Stored entries:
┏━━
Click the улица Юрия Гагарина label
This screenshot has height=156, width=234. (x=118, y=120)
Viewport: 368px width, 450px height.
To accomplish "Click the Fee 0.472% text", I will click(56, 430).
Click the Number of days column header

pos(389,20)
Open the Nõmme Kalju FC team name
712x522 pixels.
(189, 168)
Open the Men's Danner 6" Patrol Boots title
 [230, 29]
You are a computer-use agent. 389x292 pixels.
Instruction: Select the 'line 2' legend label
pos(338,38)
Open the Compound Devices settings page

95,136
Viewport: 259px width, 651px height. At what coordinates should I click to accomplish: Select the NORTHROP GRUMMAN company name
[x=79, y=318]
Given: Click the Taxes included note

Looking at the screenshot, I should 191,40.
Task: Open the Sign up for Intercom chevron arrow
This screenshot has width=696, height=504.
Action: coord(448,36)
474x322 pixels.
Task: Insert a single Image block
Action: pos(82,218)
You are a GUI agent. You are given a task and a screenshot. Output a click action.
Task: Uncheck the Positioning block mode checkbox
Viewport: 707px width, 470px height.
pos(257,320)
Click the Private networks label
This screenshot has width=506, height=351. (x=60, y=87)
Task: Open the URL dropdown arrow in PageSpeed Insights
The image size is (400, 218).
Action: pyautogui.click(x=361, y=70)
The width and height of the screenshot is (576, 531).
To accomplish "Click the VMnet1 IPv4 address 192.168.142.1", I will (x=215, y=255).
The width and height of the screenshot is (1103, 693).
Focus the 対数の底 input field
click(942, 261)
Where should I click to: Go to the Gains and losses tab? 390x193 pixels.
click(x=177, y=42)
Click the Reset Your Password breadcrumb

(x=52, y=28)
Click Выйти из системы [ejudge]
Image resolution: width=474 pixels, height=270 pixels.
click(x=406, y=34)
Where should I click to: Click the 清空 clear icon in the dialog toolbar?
┗━━
EXERCISE AIM:
Filter the records, keeping only lines that contain "arrow", and show those lines.

RESULT OF THE TASK:
Task: Open the Sign up for Intercom chevron arrow
Task: Open the URL dropdown arrow in PageSpeed Insights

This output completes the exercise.